NSF Releases New Report for Cyberinfrastructure

The National Science Foundation's Cyberinfrastructure Council, based on extensive input from the research community, has developed a comprehensive evolving vision to guide the NSF's future investments in cyberinfrastructure (CI). The final version of NSF's CI vision was recently released in an ambitious report entitled Cyberinfrastructure Vision for 21st Century Discovery. The report emphasizes the importance of a set of specific goals and strategies for the CI initiative. Also, it identifies the various challenges and opportunities in the complementary areas that make up CI. Excerpt: Call to action: While hardware performance has been growing exponentially – with gate density doubling every 18 months, storage capacity every 12 months, and network capability every 9 months – it has become clear that increasingly capable hardware is not the only requirement for computation-enabled discovery.
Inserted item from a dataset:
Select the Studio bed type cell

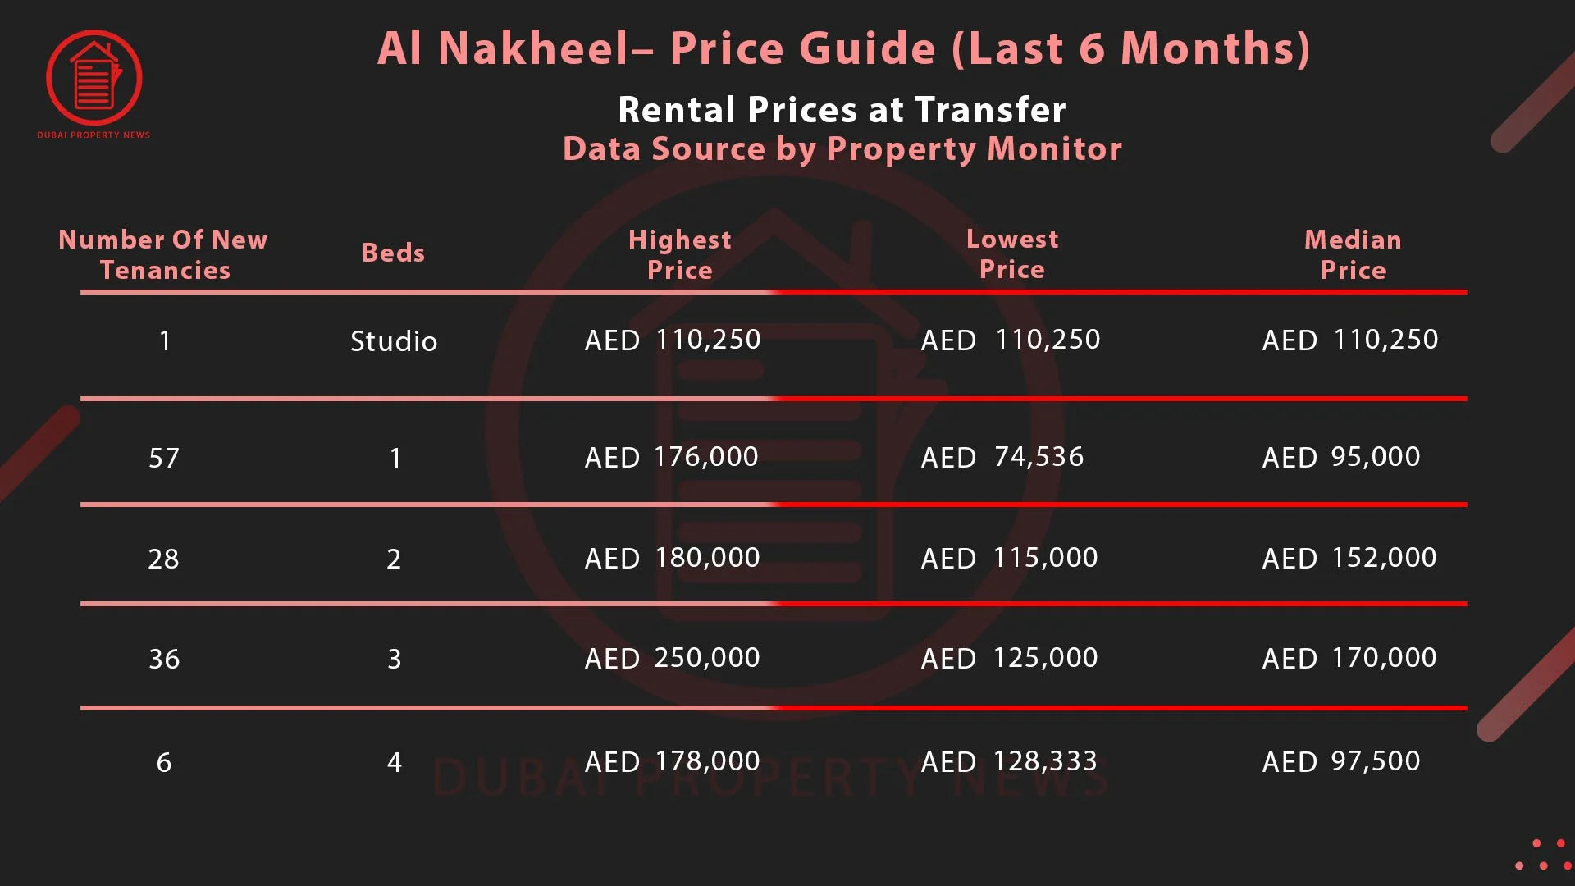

Sophisticated software, visualization tools, middleware and scientific applications created and used by interdisciplinary teams are critical to turning flops, bytes and bits into scientific breakthroughs. In addition to these technical needs, the exploration of new organizational models and the creation of enabling policies, processes, and economic frameworks are also essential. The combined power of these capabilities and approaches is necessary to advance the frontiers of science and engineering, make seemingly intractable problems solvable, and pose profound new scientific questions. The comprehensive infrastructure needed to capitalize on dramatic advances in information technology has been termed cyberinfrastructure (CI). Cyberinfrastructure integrates hardware for computing, data and networks, digitally-enabled sensors, observatories and experimental facilities, and an interoperable suite of software and middleware services and tools. Investments in interdisciplinary teams and cyberinfrastructure professionals with expertise in algorithm development, system operations, and applications development are also essential to exploit the full power of cyberinfrastructure to create, disseminate, and preserve scientific data, information and knowledge. Across the CI landscape, NSF will:
  • Provide communities addressing the most computationally challenging problems with access to a world-class, high performance computing (HPC) environment through NSF acquisition and through exchange-of-service agreements with other entities, where possible.
  • Broaden access to state-of-the-art computing resources, focusing especially on institutions with less capability and communities where computational science is an emerging activity.
  • Support the development and maintenance of robust systems software, programming tools, and applications needed to close the growing gap between peak performance and sustained performance on actual research codes, and to make the use of HPC systems.
  • Support the continued development, expansion, hardening and maintenance of end-to-end software systems – user interfaces, workflow engines, science and engineering applications, data management, analysis and visualization tools, collaborative tools, and other software integrated into complete science and engineering systems via middleware– in order to bring the full power of a national cyberinfrastructure to communities of scientists and engineers.
  • Support the development of the computing professionals, interdisciplinary teams, enabling policies and procedures, and new organizational structures such as virtual organizations, that are needed to achieve the scientific breakthroughs made possible by advanced CI, paying particular attention to opportunities to broaden the participation of underrepresented groups.
  • Support state-of-the-art innovation in data management and distribution systems, including digital libraries and educational environments that are expected to contribute to many of the scientific breakthroughs of the 21st century.
  • Support the design and development of the CI needed to realize the full scientific potential of NSF’s investments in tools and large facilities, from observatories and accelerators to sensor networks and remote observing systems.
  • Support the development and maintenance of the increasingly sophisticated applications needed to achieve the scientific goals of research and education communities.
  • Invest in the high-risk/high-gain basic research in computer science, computing and storage devices, mathematical algorithms, and the human/CI interfaces that are critical to powering the future exponential growth in all aspects of computing, including hardware speed, storage, connectivity and scientific productivity.
  • Provide a framework that will sustain reliable, stable resources and services while enabling the integration of new technologies and research developments with a minimum of disruption to users.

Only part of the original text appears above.